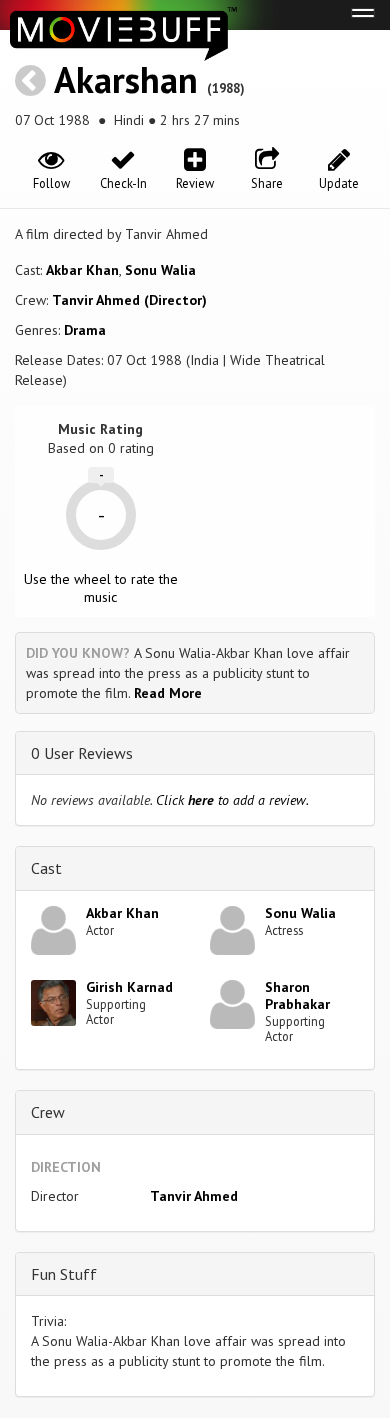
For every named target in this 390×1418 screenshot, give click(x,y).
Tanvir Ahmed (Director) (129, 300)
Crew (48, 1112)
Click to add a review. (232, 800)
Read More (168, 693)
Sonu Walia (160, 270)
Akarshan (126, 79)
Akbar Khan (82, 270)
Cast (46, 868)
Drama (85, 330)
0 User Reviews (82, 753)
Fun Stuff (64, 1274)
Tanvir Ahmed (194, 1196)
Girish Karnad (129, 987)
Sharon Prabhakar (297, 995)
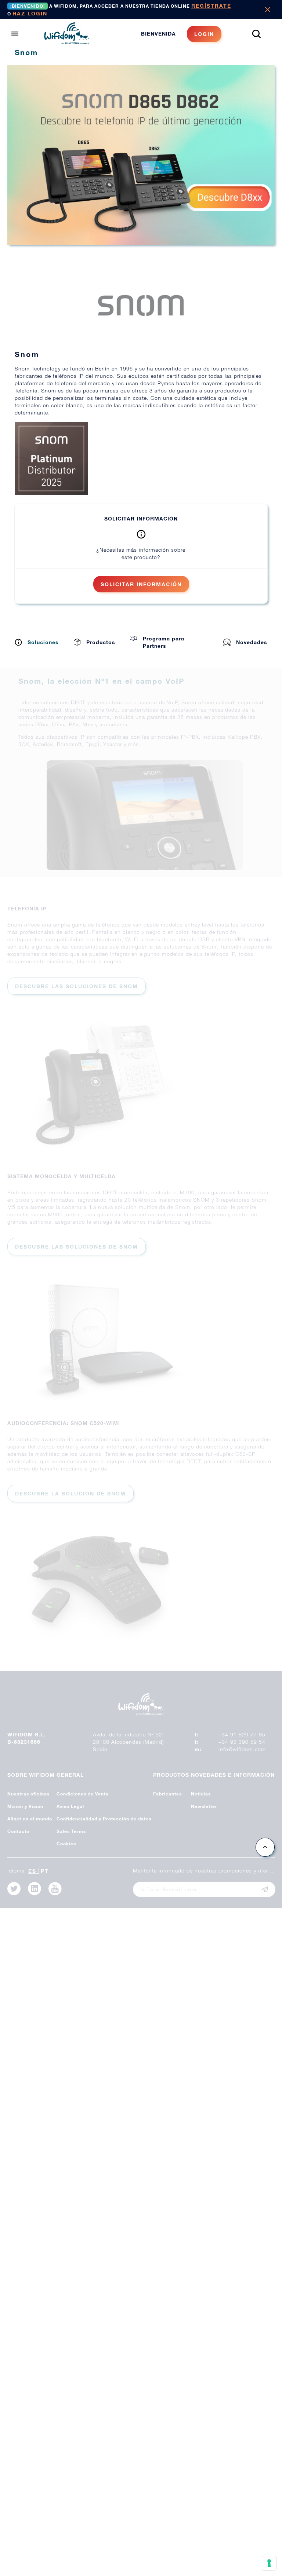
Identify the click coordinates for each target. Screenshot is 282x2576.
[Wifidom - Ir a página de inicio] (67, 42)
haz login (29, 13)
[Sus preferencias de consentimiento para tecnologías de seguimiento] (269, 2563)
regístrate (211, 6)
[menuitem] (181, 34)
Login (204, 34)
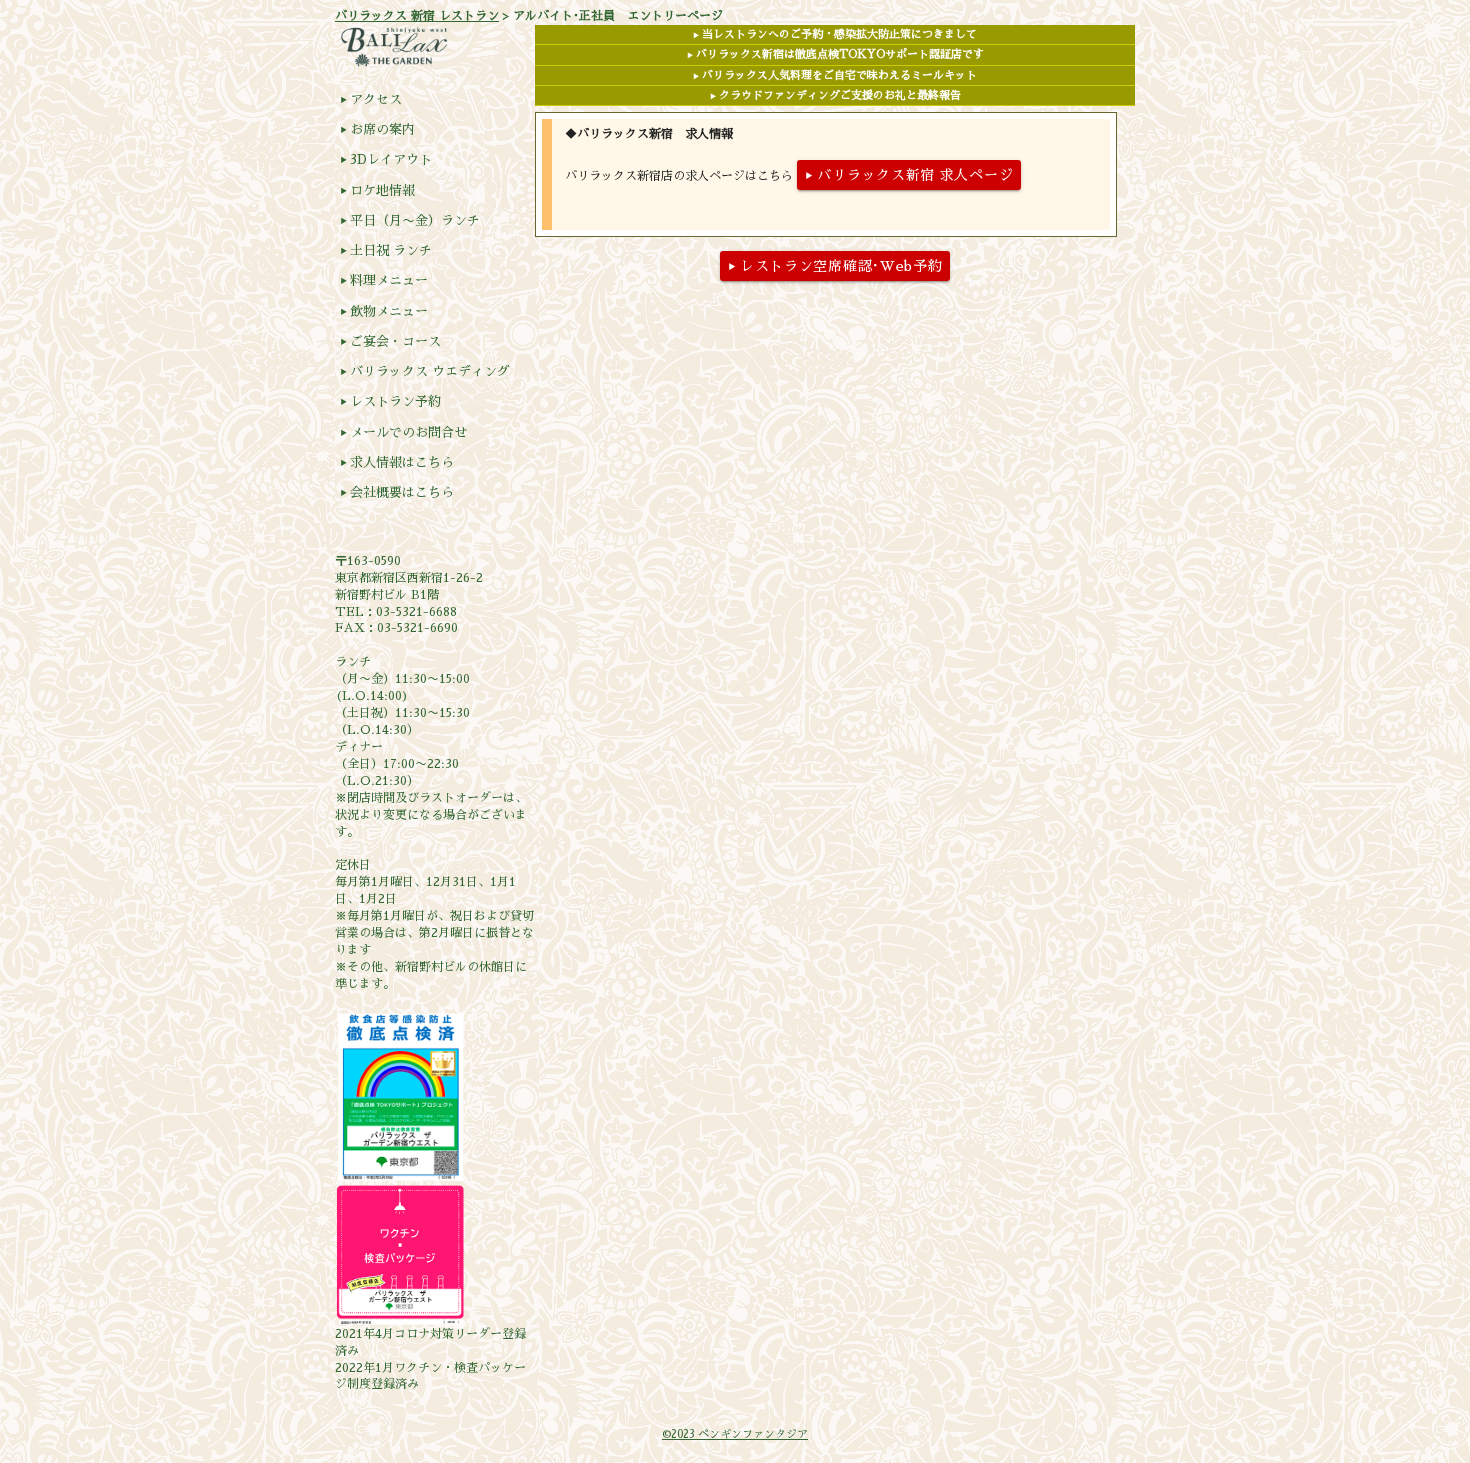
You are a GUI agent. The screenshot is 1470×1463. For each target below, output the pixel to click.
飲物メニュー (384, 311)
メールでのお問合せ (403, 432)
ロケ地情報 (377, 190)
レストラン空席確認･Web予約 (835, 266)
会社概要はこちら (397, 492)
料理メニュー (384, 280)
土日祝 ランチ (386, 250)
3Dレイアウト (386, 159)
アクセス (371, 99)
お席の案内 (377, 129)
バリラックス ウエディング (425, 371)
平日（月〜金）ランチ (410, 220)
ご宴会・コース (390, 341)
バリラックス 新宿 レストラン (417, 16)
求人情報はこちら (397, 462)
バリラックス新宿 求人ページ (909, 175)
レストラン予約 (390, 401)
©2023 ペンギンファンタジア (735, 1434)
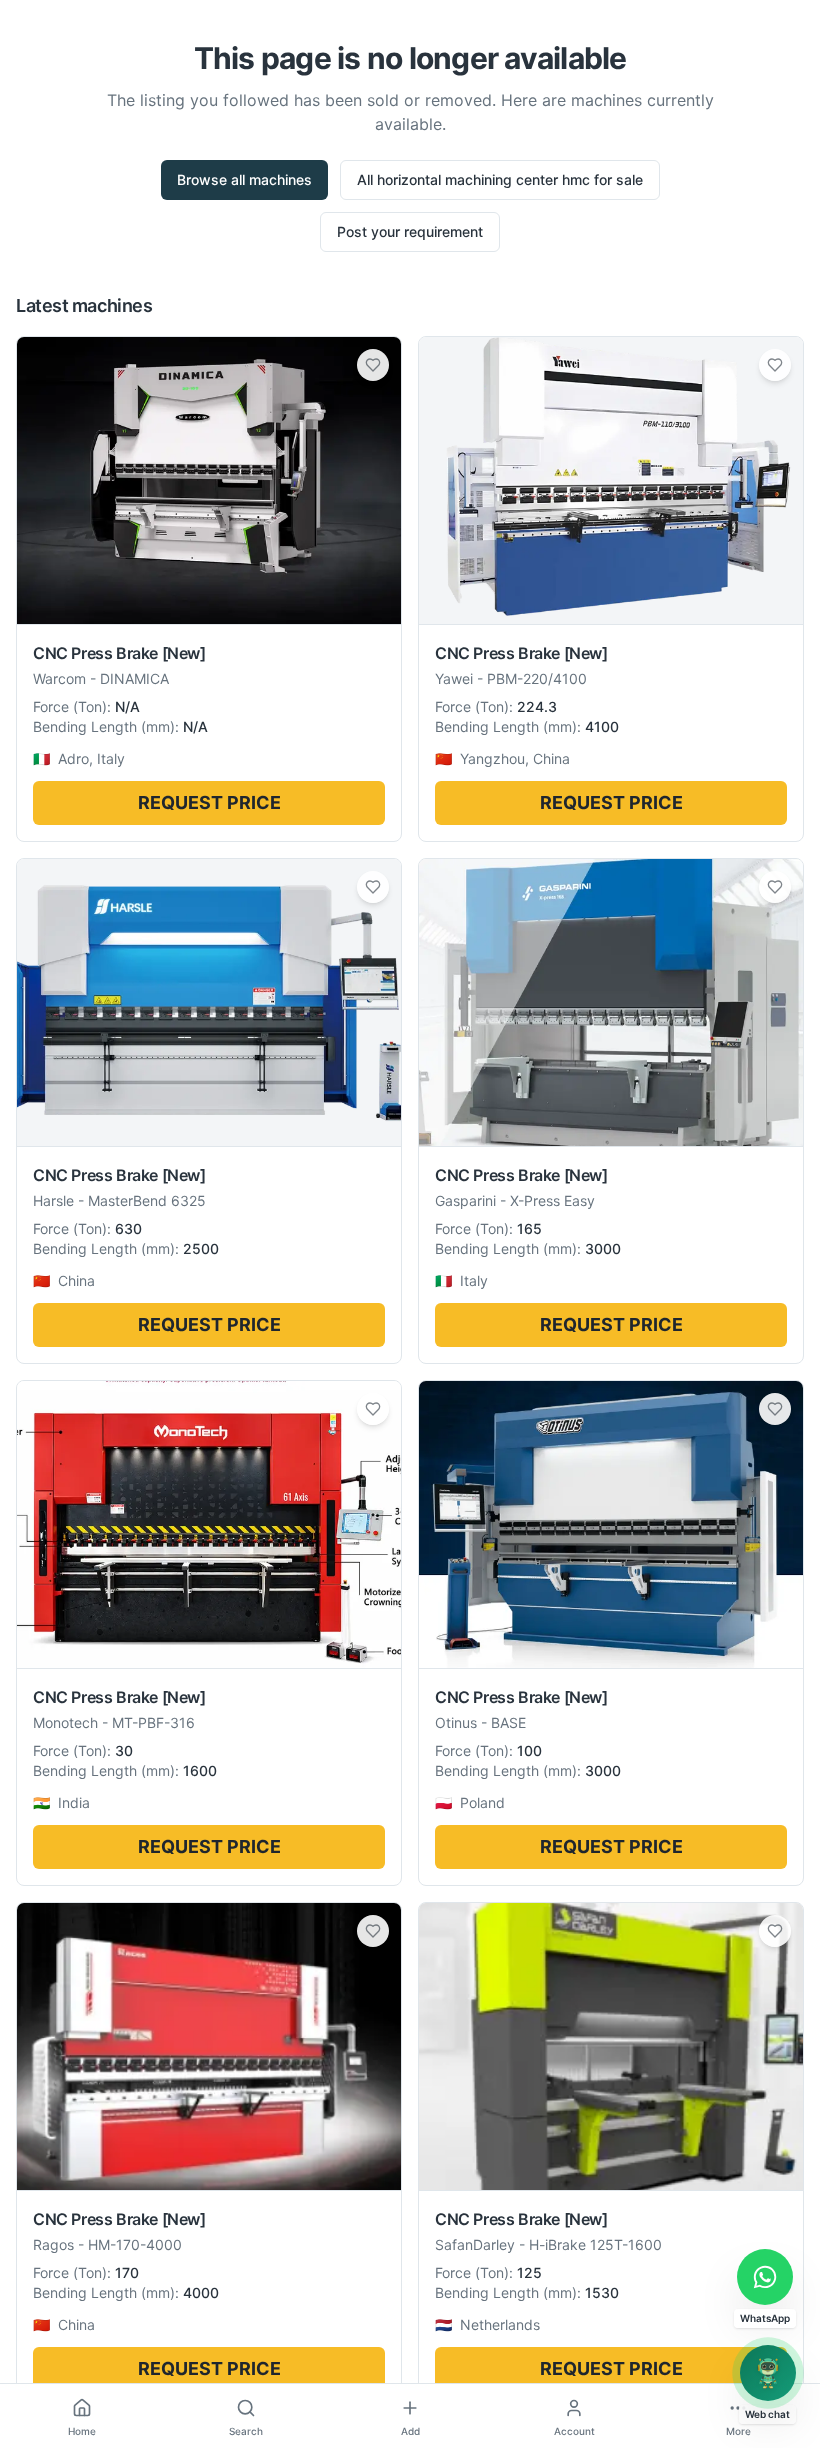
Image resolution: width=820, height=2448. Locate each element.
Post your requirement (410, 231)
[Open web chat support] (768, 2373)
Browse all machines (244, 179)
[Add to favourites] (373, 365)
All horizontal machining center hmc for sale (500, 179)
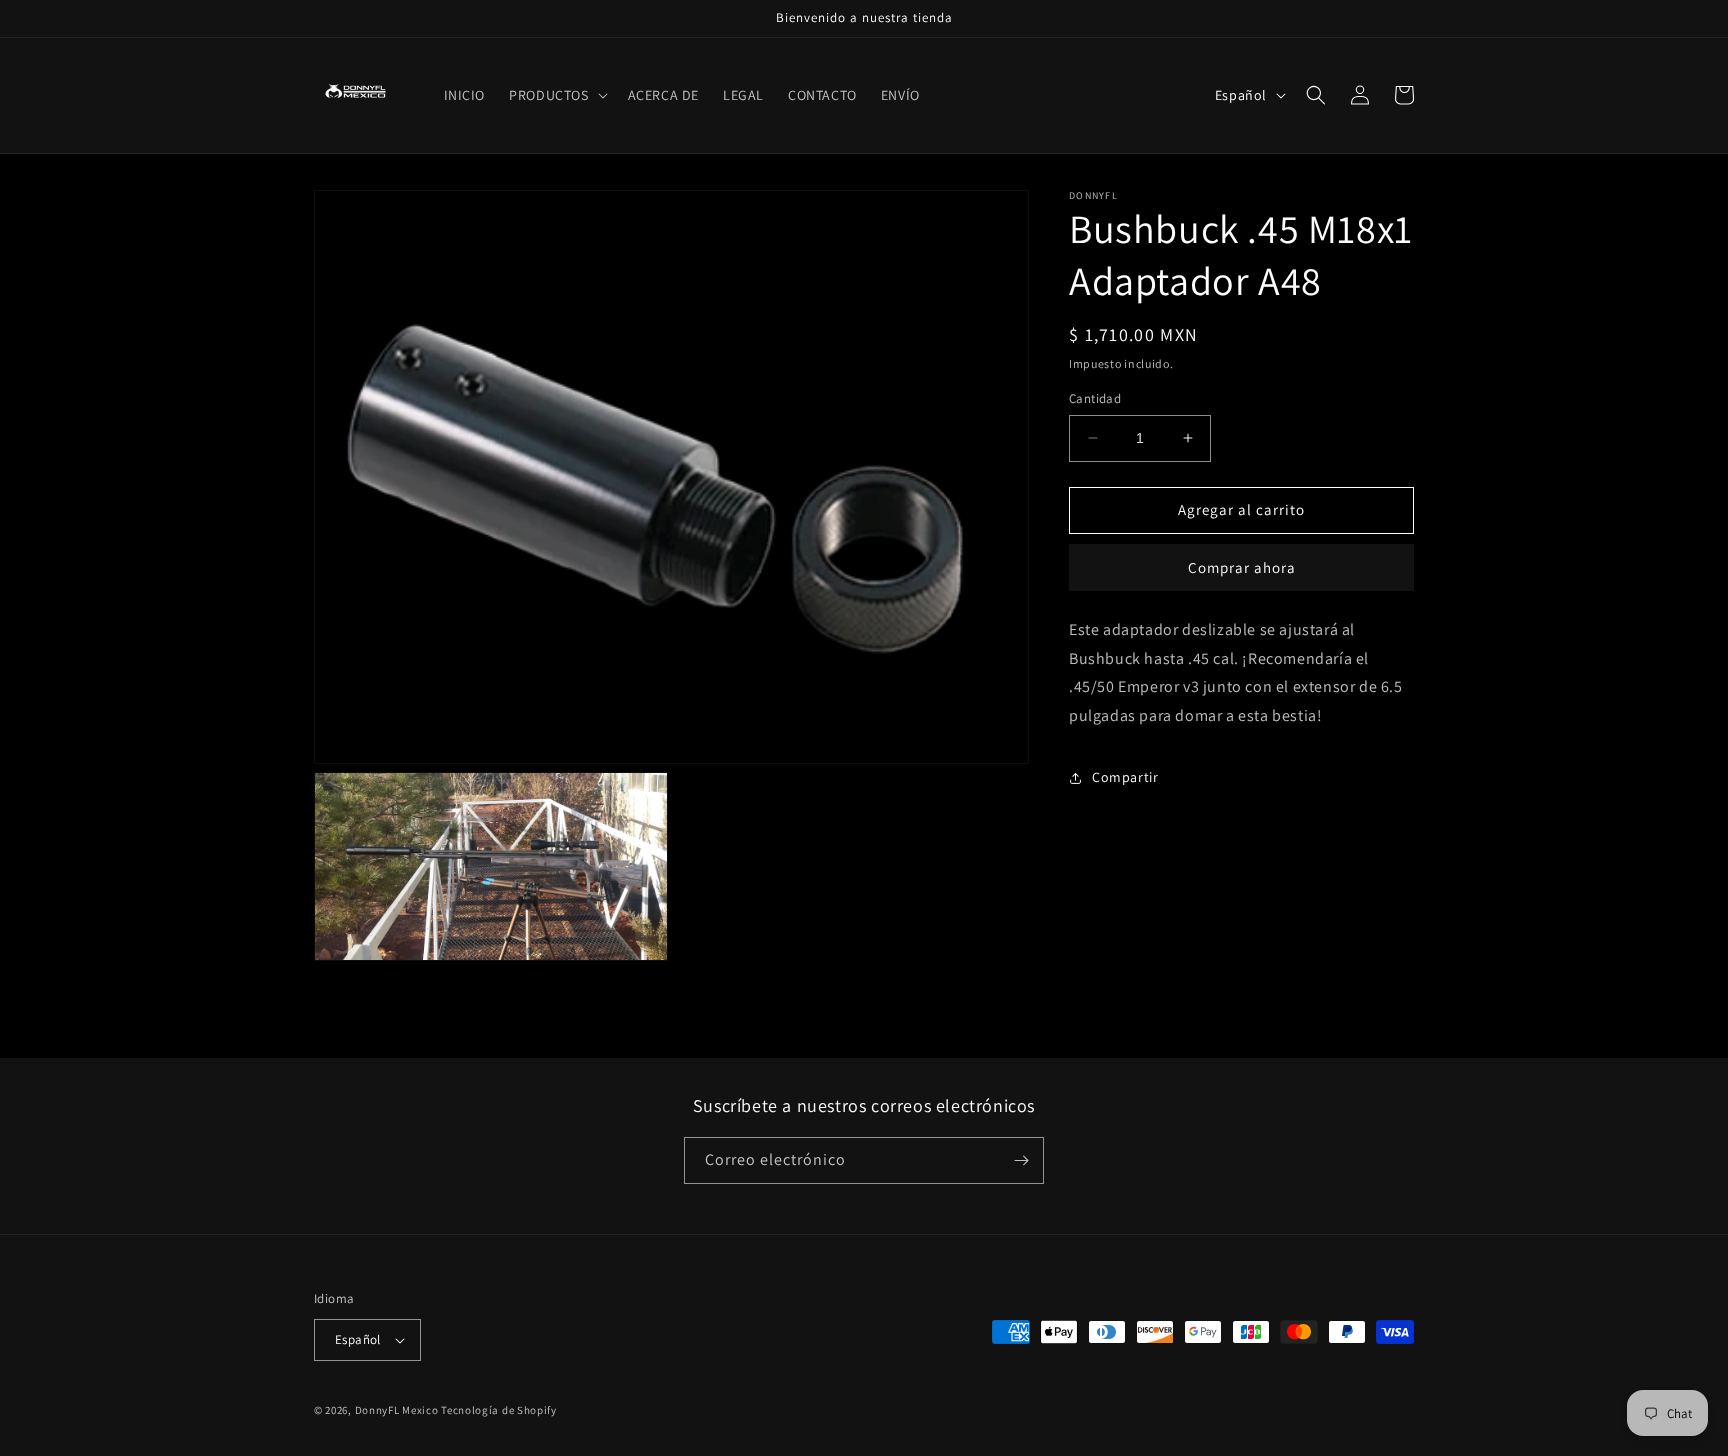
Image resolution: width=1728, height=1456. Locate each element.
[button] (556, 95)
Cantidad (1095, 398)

- - -

Take the stretch of lines above from the one containing "You are a GUI" through the one containing "3Dレイアウト (386, 159)" and repeat it exactly, adding no other line.

You are a GUI agent. The screenshot is 1470×1463. For each target below, output the pixel to click.
飲物メニュー (384, 311)
メールでのお問合せ (403, 432)
ロケ地情報 (377, 190)
レストラン空席確認･Web予約 (835, 266)
会社概要はこちら (397, 492)
料理メニュー (384, 280)
土日祝 ランチ (386, 250)
3Dレイアウト (386, 159)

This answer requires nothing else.